==== TEXT SEGMENT ====

Apple's tablet interface said to 'surprise,' Jobs pleasedAs a rumored Jan. 26 media event approaches, Apple co-founder Steve Jobs is said to be "extremely happy" with the company's unannounced tablet device, which is hinted to be more than just a large iPod touch.
Calling 2010 "The Year of the Tablet," Nick Bilton of The New York Times offers some alleged inside information on the device many expect will be announced in just over one month. He and a colleague spoke with a handful of current and former Apple employees, who gave cryptic responses about the rumored device.
One current senior employee at Apple would only say that Jobs is "extremely happy with the new tablet." Someone else who recently left Apple reportedly said that users will be "surprised how you interact with the new tablet."
Bilton also reiterates what sources have told AppleInsider and others: The development of the hardware was reset years ago, as it just wasn't coming together. However, some of the technological breakthroughs accomplished by Apple as it worked on the first iteration of the tablet hardware five years ago made it into other products, like the iPhone.
"If you have an iPhone, for example, youre carrying around a mini version of an early Apple tablet," the report said. "He also says that one of the barriers to producing the early tablets was the lack of software. The success of the App Store and the eagerness of the publishers show that this wont be a problem for any new devices."
Bilton goes on to mention other contenders for the tablet crown in 2010, most notably Microsoft's also-rumored concept touchscreen Courier. Microsoft has not confirmed whether the dual-screen device, which would fold out like a book, will ever come to market.
Apple developers were allegedly asked to prepare full-screen demos of their App Store software for an event next month. This has led to speculation that the forthcoming tablet runs a version of the iPhone OS, as it is implied to be compatible with existing iPhone and iPod touch apps at a higher resolution. Developers say they were told that the tablet will not be sold in January, but only demoed.
Reports have said the device could enter into mass production as early as February, with a spring release of the tablet. Analyst Gene Munster with Piper Jaffray has predicted a March launch with an average selling price of $600.

==== DATASET EXCERPTS ====

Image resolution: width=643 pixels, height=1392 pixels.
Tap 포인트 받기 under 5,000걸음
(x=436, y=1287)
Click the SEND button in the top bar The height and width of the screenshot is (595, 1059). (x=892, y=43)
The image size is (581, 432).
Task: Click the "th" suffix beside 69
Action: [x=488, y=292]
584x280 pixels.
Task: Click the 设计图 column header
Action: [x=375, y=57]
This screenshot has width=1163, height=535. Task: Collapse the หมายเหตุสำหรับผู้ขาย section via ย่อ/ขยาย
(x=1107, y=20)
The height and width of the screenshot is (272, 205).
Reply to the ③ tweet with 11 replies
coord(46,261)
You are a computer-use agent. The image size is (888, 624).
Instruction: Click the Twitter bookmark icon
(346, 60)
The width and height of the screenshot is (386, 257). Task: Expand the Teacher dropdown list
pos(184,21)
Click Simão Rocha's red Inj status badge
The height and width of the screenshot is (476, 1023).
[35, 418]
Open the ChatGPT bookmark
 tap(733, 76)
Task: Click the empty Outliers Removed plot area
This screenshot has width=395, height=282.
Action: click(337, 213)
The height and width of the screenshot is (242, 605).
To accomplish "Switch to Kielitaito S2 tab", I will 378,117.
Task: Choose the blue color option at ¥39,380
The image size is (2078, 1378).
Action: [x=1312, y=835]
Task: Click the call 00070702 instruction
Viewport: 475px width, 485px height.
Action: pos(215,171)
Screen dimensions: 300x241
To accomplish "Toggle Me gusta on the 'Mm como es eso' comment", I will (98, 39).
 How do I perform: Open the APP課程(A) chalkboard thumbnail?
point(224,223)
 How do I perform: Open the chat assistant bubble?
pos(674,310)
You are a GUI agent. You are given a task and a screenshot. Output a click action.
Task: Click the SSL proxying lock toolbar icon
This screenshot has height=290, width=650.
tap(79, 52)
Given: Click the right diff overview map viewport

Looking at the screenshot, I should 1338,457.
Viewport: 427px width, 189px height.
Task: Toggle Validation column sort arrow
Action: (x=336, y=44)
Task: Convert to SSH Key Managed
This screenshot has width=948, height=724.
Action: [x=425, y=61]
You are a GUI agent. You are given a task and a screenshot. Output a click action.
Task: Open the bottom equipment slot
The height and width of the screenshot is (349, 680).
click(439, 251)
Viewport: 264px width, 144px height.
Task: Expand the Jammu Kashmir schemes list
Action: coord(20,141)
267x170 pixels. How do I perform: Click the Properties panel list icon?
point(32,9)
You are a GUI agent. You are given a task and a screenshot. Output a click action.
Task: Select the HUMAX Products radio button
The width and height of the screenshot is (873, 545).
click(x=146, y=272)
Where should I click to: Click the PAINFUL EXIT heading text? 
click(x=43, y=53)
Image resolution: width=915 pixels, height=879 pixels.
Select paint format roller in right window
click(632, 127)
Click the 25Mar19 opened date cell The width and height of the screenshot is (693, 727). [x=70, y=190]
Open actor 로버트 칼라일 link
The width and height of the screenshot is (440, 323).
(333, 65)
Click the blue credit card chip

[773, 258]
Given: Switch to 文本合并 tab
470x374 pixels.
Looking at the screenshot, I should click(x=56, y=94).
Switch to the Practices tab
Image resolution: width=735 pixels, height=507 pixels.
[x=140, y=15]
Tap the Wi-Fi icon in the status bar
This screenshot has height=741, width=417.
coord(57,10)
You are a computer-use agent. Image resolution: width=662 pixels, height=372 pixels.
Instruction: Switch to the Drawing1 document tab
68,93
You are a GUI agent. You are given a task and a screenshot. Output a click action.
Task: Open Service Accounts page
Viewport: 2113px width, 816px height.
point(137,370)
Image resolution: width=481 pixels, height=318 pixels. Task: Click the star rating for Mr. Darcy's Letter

====

- APPLY WHAT YOU READ:
1. Rewrite part of the Apple tablet article, starting at the words "Bilton goes on" and stopping after "come to market.", with every "Microsoft" changed to "Google".
2. According to the Apple tablet article, who predicted a March launch with an average selling price of $600?

- OUTPUTS IN ORDER:
1.
Bilton goes on to mention other contenders for the tablet crown in 2010, most notably Google's also-rumored concept touchscreen Courier. Google has not confirmed whether the dual-screen device, which would fold out like a book, will ever come to market.

2. Analyst Gene Munster with Piper Jaffray.